Although this study was not designed to quantitatively evaluate the endothelial permeability, we can draw some conclusions with regard to the long-term use of the cranial window and to microcirculation in ischemic conditions. Rather importantly, the presence of a chronic cranial window plus several injections of fluorescent tracers over 1 month did not significantly alter endothelial barrier proteins since the impermeability of the BBB to RITC-dextran did not change over time in sham-operated mice. After arterial occlusion, there was a rapid increase in BBB permeability, but its transient nature achieved that subsequent fluorescence imaging was not precluded. In addition, the inhomogeneous recovery of BBB impermeability within 1 month shows the interest of delivering potential drugs at a relatively long time after arterial occlusion. A specific time-related quantitative evaluation of BBB permeability to various sized fluorescent molecules, as that described in rats by Mayhan and Heistad (1985), would be another step in the characterization of the present model of focal ischemia in the long term.
An additional advantage of the present approach is its suitability to in vivo study vascular remodeling, although it was not the main purpose of this study. The changes seen under the window 1 month after ischemia are in agreement with results obtained in rats (Wei et al, 2001). The increased density of long straight microvessels (part of them being only filled with plasma) suggests their involvement in the postischemic ‘clean-up’ of necrotic debris (Manoonkitiwonga et al, 2001). These microvessels included rather straight capillaries, in which erythrocyte velocity was higher than in nonischemic tortuous capillary network. Such capillaries may be likened to the so-called thoroughfare channels described in rats (Hudetz et al, 1996) and more recently in gerbils (Hauck et al, 2004).

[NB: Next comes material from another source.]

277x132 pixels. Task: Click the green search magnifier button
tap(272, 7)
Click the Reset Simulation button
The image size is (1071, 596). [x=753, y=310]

In conclusion, long-term in vivo imaging of pial and cortical microcirculation in an ischemic area in C57BL/6 mice using laser-scanning confocal microscopy opens the way to long-term pathophysiologic and pharmacologic studies of stroke in knocked out mice, with direct visualization of events through the window. It may also be useful for showing the time-related microcirculatory consequences and the tissue influence of arterial occlusion in mice with late reperfusion, to explore directly any possible vascular remodeling, angiogenesis, or to follow migration, proliferation, and phenotypic changes of exogenously administered fluorescent cells.